The notation  $\left\langle M_i^{-1} \right\rangle_{m_i}$  in (5) denotes the multiplicative inverse of  $M_i$  modulo  $m_i$  [21, 22].

Because of its specific features, the Residue Number System has numerous applications in arithmetic functions such as Cryptosystem, Digital Signal Processing, Digital Filtering, Coding, RSA ciphering system, KASUMI block cipher, digital communications, Ad-hoc network, storing and retrieving information, Error detection and Correction and fault tolerant systems. This system is commonly gained in those areas where XOR, addition, subtraction and multiplication operations of numbers are being repeated. Additionally, since in these systems the computations on the remainders are done independently if one error occurs on one remainder it won't be transferred to other moduli. In other words, the nature of RNS architecture is tolerant against faults and also error detection and correction are wholly possible [23-27].

Considering the impact of Residue Number System in increasing calculation speed, reducing power consumption and increasing the security and fault tolerance, it would be possible to perform arithmetic calculations on each modulus with a new Residue Number System. It is possible to repeat this procedure until we

reach very small moduli, in other words this procedure could be repeated in several levels. The system which is achieved form the above mentioned procedure is called Multi-Level Residue Number System (MLRNS). The only restriction that should be considered in Multi-Level Residue is that the Residue Number System dynamic range that is considered for *i* level of each (*i*-1) moduli-level should be greater or equal to those moduli. In two-level Residue Number System, two symmetrical coding key algorithms are used inside each other; therefore the system has a much higher security level than the Residue Number System.

The other advantage of two-level Residue Systems is the simple selection of moduli set for a large dynamic range that is by selecting a few large moduli and applying a new Residue Number System with a lower power for second level this capability is achieved. By having few moduli with higher power in the first level; first the need for moduli to be relatively pair wise prime is eliminated and there is no obligation for the moduli to be symmetric and regular, second as the number of moduli is reduced the concerning conversion circuits, become simple and the operation is done rapidly. Also, in the second level since the moduli are small because of the limited propagation of carries, the internal calculations of the Residue Number System are done faster.

One-Hot Residue Number System: The advantages of using the One-Hot to present the digits of RNS are very obliging and it is putative the resulting "number system" with the new name "One-Hot Residue Number System". Frankly speaking, the OHRNS and the RNS have the same arithmetic.
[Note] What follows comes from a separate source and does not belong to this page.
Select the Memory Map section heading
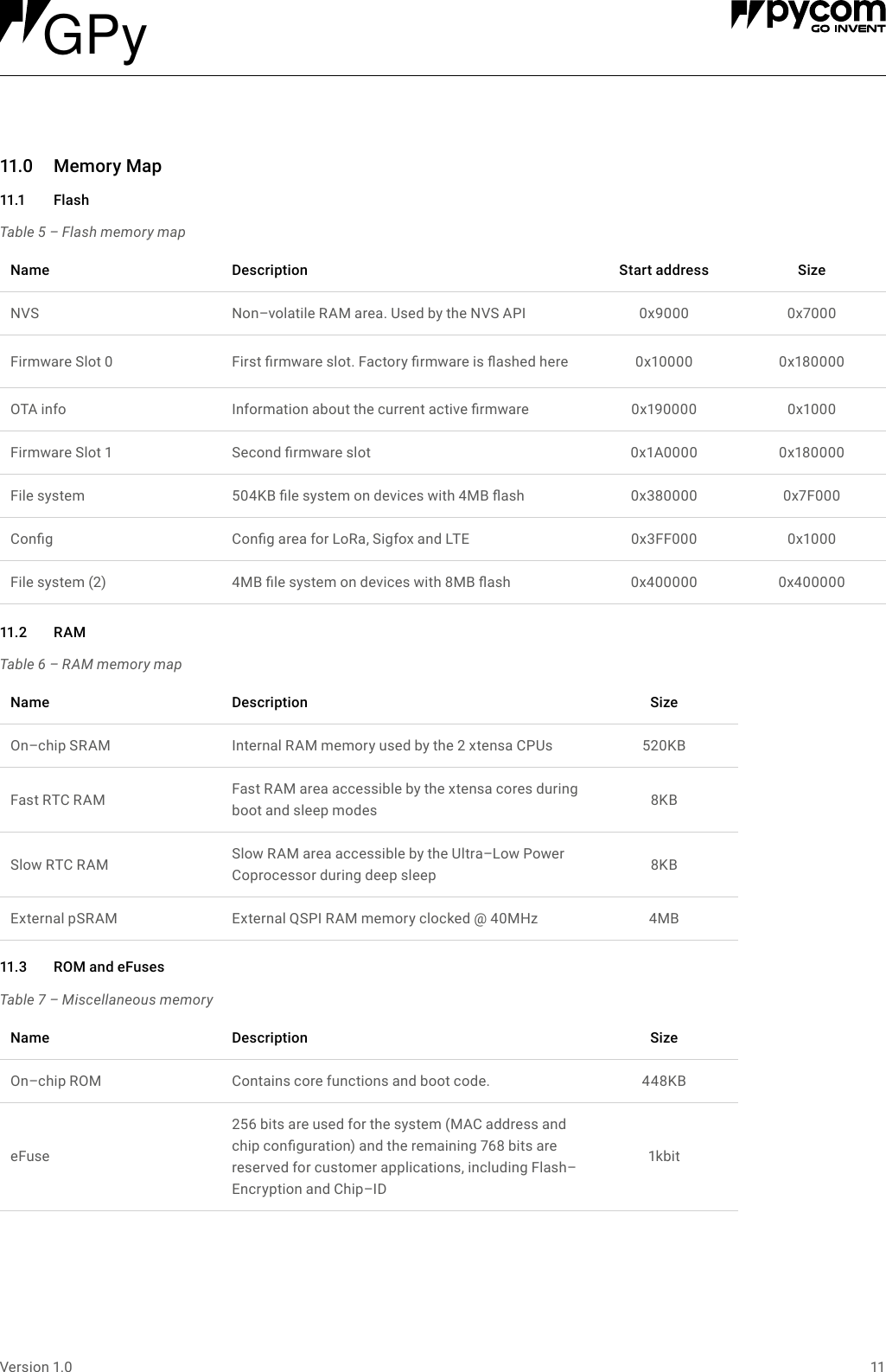The width and height of the screenshot is (886, 1372). 107,166
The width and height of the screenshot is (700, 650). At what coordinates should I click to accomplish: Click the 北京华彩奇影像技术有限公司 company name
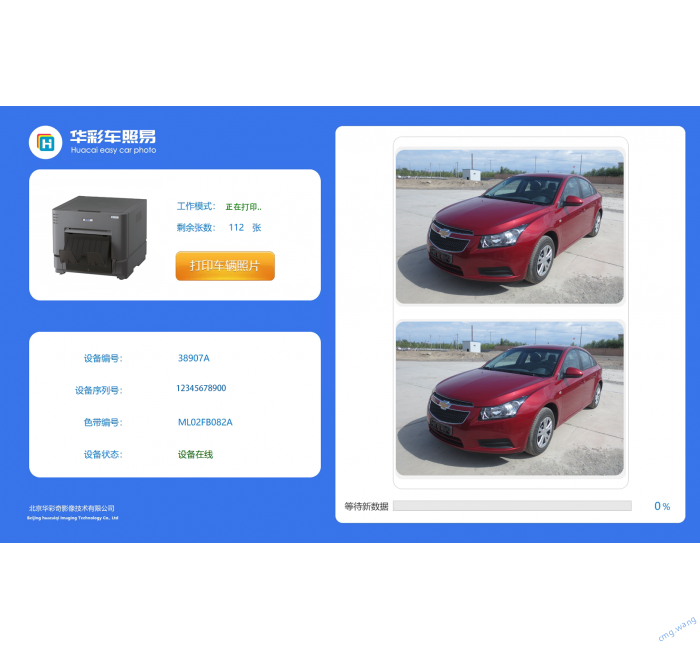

The main and basic elements in One-Hot are Barrel shifters. In addition to mi moduli, one of the operands is shifted as the other shifter. Barrel shifters are used for the primary operations (which contain excellent Power-Delay Product), simple and regular layout of arithmetic circuits and zero-cost implementation of inverse and index calculation and moduli conversion. Lower Power-Delay Product (PDP) happens as an affect of signal activity factors are near-minimal and less critical path transistors in referred papers [28-29]. m<sub>i</sub> moduli remainders are from zero to mi-1 that in One-Hot representation a signal line is reserved for each of these numbers. The activity of each signal indicates the equivalent remainder with it. One-Hot representation for mi moduli remainders are depicted in Fig. 2 only one of the lines is active (driven high) and the rest of lines are inactive at



Fig. 2: OHRNS representation for digit xi

any time. During a change in digit value, at most two lines change their value at maximum level. Therefore the power dissipation is at minimum level. Hence, OHRNS is simple, rapid, low-power and has orderly and explicit structure.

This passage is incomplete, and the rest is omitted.